**Data for this task:**
┌────────
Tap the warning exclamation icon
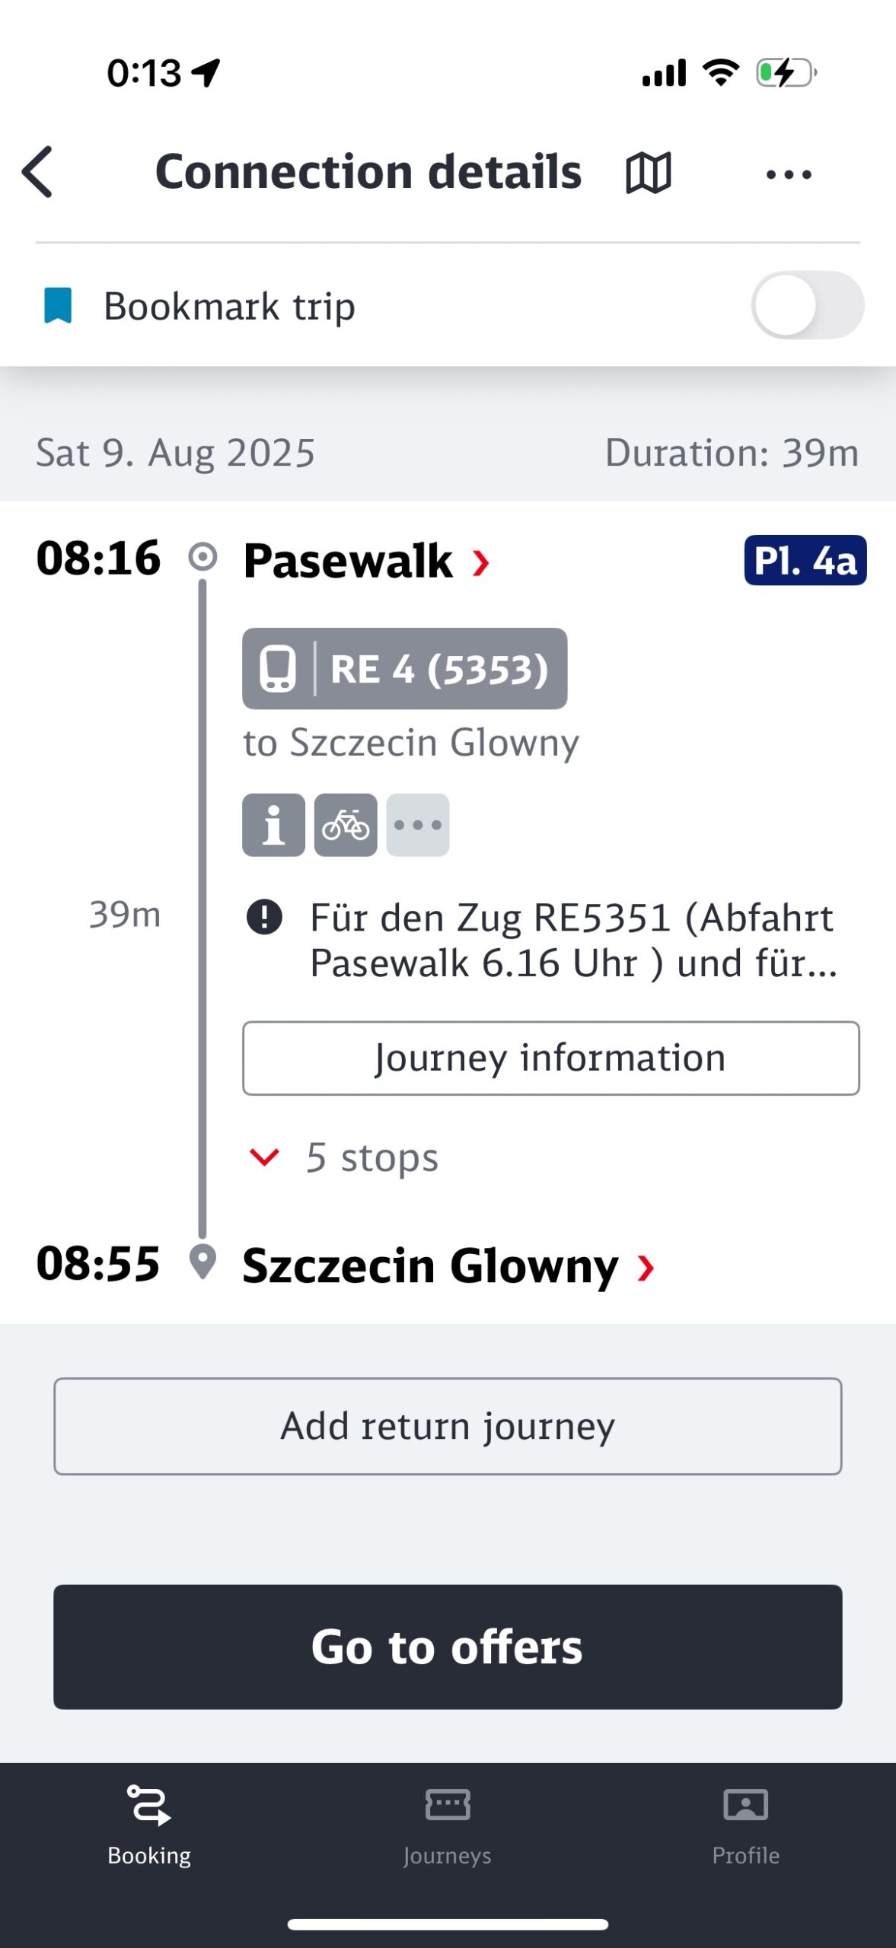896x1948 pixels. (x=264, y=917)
└────────
┌────────
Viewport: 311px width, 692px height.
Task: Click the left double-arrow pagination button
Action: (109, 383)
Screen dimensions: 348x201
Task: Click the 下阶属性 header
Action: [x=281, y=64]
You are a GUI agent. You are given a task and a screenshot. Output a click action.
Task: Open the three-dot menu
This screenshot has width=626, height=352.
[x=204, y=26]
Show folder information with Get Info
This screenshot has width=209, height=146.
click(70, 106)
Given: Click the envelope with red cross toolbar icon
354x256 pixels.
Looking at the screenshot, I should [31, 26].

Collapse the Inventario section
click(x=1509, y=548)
└────────
**Problem description:**
Begin with the line that has "This screenshot has width=626, height=352." in the listing above and end after the line that has "Given: Click the"; output those lines exactly.

**Exercise answer:**
This screenshot has width=626, height=352.
[x=204, y=26]
Show folder information with Get Info
This screenshot has width=209, height=146.
click(70, 106)
Given: Click the envelope with red cross toolbar icon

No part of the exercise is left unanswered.